The YFAI chief emphasised he understood why union members might be “scared” about embracing new technology on the factory floor, but pointed to education as a means to reassure those worried developments such as Industry 4.0 represent a threat to employment. “People are scared because they don’t know what it means,” noted Roters.
YFAI has already recruited 170 staff for its latest plant in Planá nad Lužnicí, with this number gradually increasing to 300 by the start of next year and rising up to 500 by 2021.
The supplier is currently looking for quality control or engineering graduates as well as operators and staff for the tool maintenance department, but the Visegrad 4 countries in particularly are increasingly finding the recruitment of staff problematic.

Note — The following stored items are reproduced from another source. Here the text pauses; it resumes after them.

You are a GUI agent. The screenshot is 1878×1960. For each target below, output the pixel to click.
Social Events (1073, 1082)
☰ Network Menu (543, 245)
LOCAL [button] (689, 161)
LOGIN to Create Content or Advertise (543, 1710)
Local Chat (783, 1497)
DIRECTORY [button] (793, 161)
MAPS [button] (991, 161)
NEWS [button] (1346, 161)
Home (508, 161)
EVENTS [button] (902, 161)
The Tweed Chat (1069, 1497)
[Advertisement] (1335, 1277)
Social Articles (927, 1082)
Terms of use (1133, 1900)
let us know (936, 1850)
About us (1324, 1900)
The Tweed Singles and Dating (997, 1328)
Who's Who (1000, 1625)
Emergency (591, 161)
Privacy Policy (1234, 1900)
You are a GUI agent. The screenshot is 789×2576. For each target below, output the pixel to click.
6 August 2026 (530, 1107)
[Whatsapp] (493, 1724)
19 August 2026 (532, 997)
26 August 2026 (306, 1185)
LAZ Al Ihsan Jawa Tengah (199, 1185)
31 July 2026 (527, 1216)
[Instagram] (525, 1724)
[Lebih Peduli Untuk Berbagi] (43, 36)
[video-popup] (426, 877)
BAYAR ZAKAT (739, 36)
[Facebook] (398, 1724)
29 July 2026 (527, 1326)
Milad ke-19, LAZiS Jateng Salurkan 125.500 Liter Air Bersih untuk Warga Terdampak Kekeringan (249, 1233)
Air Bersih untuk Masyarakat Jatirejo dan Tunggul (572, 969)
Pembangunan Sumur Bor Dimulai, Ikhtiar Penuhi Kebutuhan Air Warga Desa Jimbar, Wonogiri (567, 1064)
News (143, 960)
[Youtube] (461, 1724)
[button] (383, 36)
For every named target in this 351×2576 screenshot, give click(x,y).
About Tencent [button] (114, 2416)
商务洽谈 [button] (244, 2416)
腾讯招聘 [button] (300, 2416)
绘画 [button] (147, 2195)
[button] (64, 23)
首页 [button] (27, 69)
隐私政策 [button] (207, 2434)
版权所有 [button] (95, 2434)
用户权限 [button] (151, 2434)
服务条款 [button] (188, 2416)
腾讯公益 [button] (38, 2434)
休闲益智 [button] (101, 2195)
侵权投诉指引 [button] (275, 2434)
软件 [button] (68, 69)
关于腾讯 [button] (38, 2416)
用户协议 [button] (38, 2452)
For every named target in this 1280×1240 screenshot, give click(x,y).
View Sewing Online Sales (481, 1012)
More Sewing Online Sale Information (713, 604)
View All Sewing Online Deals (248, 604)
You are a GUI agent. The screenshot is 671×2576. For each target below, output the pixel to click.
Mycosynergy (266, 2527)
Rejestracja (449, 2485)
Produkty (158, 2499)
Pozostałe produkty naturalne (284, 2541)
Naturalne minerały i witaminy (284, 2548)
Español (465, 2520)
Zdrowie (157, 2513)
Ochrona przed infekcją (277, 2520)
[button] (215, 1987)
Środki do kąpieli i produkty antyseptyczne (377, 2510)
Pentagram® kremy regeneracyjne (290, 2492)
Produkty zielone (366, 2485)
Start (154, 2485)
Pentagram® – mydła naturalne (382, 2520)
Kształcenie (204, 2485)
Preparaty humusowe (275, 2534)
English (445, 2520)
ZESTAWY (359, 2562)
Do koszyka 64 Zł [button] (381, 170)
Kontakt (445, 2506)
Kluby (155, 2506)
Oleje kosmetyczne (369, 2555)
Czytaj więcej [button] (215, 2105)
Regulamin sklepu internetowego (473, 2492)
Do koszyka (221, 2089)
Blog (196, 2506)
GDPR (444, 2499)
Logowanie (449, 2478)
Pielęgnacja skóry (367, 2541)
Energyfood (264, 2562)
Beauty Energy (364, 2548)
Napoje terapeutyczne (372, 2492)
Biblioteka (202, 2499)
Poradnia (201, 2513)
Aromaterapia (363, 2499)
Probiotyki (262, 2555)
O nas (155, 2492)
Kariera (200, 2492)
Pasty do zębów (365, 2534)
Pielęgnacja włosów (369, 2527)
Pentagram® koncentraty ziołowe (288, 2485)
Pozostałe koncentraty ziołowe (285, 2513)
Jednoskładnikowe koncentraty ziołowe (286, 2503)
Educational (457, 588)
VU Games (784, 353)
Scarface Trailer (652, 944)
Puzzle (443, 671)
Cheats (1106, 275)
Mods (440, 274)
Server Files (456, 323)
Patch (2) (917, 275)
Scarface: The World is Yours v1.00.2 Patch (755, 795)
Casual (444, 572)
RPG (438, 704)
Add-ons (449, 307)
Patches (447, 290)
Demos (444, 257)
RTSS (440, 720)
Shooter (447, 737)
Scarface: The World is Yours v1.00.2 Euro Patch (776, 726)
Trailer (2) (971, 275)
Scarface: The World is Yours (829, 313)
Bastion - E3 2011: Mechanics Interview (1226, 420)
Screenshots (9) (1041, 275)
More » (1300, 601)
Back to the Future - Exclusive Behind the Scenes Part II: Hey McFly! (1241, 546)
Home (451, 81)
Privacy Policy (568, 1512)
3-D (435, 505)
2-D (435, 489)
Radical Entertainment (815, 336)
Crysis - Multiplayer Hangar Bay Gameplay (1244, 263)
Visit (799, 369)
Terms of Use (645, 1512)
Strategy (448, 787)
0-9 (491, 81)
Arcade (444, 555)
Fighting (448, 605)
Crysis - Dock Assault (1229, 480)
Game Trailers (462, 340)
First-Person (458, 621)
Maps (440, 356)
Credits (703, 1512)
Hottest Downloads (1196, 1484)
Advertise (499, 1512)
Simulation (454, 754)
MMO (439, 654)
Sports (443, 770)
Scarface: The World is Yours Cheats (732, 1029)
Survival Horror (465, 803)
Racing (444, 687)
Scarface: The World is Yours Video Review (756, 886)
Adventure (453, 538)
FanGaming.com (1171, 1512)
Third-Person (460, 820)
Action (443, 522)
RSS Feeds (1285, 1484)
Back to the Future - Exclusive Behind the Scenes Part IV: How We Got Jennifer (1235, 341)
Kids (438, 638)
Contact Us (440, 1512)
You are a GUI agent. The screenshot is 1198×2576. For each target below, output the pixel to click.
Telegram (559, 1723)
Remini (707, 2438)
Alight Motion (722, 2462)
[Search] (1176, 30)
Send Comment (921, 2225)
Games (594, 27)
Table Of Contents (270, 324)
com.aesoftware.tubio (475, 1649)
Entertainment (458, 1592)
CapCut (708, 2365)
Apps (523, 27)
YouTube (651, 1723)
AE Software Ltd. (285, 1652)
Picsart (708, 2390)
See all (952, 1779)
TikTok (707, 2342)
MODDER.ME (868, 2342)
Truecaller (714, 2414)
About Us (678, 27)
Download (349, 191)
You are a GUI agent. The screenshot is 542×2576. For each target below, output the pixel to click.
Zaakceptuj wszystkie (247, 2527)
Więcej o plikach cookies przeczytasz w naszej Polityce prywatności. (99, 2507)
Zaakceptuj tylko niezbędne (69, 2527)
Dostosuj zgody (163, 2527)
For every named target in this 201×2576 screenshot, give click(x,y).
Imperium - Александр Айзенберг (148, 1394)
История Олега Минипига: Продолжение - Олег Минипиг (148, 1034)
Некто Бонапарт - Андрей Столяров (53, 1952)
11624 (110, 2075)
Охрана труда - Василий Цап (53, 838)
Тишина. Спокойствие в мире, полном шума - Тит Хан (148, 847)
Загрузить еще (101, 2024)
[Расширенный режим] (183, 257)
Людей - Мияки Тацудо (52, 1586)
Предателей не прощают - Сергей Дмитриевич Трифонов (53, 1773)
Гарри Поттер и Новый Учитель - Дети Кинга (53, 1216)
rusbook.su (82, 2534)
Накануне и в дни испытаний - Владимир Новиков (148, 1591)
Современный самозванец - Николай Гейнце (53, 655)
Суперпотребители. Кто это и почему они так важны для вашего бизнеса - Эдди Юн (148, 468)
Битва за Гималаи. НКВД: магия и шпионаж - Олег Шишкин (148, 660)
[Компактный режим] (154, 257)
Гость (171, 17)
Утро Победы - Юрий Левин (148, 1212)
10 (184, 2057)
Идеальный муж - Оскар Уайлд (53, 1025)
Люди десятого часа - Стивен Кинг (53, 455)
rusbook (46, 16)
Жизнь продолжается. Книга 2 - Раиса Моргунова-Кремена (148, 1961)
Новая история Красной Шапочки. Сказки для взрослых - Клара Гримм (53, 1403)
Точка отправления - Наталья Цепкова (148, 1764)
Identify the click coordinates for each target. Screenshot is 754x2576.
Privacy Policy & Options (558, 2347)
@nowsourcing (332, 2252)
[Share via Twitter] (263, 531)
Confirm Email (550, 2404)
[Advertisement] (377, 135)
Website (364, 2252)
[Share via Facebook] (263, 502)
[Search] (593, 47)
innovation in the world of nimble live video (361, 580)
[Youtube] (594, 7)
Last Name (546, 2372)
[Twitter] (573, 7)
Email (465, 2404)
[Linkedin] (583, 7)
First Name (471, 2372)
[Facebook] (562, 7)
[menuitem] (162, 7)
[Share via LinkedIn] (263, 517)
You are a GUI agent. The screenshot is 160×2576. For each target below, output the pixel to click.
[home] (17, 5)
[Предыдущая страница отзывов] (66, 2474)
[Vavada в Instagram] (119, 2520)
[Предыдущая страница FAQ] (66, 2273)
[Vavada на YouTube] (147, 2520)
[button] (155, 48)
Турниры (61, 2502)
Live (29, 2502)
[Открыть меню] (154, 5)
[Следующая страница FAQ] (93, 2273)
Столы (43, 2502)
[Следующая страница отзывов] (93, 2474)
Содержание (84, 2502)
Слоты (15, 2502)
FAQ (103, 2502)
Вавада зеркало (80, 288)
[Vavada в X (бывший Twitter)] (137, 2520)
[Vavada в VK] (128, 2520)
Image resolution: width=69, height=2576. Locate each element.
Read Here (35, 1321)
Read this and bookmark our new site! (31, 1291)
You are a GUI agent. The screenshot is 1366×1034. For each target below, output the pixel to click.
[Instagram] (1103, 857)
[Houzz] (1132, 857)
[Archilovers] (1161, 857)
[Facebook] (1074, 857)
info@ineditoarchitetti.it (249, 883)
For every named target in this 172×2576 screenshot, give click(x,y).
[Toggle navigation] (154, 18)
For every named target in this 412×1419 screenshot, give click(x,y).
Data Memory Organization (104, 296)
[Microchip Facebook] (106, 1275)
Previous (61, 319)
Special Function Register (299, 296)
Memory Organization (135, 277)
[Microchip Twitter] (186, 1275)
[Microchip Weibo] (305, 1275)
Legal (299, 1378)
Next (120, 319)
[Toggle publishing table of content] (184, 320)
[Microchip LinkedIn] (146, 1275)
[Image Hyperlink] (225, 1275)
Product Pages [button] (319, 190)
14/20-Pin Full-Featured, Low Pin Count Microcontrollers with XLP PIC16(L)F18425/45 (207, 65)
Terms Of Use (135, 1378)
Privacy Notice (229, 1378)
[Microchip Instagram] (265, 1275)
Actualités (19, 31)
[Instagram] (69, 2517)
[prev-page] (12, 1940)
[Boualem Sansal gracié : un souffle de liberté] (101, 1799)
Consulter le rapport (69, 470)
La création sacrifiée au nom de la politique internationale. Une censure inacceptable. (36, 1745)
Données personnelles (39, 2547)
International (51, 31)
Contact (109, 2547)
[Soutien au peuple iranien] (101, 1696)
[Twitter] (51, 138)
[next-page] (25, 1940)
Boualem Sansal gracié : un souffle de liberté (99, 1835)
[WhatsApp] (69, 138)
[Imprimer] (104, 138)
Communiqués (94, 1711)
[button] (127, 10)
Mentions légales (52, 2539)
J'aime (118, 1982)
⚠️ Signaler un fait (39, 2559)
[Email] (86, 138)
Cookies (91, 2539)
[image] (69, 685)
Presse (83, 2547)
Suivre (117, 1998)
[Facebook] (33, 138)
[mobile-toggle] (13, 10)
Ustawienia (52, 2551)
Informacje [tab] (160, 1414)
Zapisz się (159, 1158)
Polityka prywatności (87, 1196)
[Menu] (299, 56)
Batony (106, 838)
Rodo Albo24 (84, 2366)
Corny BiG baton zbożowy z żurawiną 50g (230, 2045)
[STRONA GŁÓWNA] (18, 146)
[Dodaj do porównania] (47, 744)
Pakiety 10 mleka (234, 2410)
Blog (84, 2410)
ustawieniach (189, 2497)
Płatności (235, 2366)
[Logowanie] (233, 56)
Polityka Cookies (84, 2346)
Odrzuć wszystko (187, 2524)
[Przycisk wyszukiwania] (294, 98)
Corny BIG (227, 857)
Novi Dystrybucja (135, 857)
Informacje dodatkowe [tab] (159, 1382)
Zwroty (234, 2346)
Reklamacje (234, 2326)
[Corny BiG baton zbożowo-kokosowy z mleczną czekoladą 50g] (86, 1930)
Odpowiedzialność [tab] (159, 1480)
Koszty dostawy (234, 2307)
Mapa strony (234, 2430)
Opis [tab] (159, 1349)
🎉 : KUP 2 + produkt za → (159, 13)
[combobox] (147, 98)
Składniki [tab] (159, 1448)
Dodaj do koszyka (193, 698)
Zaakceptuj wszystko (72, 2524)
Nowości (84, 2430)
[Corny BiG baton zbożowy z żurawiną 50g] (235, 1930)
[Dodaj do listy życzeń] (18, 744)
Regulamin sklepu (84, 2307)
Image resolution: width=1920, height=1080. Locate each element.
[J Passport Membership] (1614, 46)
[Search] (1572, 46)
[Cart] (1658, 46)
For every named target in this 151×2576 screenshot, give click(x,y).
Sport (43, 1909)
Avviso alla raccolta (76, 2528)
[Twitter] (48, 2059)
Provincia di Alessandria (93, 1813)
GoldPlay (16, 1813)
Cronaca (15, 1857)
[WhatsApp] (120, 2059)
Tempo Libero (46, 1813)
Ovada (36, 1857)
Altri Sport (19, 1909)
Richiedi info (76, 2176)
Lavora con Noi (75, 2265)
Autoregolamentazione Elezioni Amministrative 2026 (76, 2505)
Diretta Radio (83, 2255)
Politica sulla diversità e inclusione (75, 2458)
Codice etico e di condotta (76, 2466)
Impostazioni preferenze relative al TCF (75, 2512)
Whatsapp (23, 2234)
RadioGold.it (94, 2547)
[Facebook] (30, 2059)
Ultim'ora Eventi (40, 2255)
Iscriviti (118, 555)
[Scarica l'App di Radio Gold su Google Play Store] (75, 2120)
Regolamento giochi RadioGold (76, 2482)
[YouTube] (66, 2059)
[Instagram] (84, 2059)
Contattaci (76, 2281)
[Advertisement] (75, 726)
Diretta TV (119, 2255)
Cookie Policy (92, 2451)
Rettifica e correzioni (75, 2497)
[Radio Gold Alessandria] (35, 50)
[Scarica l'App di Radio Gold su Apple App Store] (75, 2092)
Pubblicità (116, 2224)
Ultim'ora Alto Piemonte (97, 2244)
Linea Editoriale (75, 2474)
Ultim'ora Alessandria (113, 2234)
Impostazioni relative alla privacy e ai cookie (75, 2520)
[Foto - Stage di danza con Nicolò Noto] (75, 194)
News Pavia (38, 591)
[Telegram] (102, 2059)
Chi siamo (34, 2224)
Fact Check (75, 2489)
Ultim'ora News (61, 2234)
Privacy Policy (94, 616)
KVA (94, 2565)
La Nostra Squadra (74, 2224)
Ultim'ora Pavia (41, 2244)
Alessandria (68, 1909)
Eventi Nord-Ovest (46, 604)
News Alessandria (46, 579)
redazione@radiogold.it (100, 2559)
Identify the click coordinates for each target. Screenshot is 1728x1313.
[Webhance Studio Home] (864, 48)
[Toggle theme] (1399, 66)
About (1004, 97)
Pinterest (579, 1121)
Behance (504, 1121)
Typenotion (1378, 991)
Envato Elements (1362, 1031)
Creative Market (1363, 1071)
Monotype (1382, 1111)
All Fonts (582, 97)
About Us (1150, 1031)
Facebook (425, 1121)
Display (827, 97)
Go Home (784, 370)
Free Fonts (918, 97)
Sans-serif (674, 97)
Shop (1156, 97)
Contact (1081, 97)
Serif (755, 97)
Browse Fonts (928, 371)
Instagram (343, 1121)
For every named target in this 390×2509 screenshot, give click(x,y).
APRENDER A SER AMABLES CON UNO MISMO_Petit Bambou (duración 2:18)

Add to that a certain amount of industrial unrest in the region – for example this summer’s six-day strike at Volkswagen’s Bratislava plant in support of a 16% wage increase demand – and the area is not without its challenges.
“You can go further out to other countries like Serbia or Macedonia, but there is distance,” added Roters. “We are trying to drive automation forward…we are working on 4.0. I believe many jobs will come.
“Take the phone. You had to connect phones by cable around the world, then you had rooms where you connected the lines. They are all gone. What we have seen happen today is even faster.
“Do not be scared, see this as an opportunity, but be open. Don’t look backwards – history will not come back.”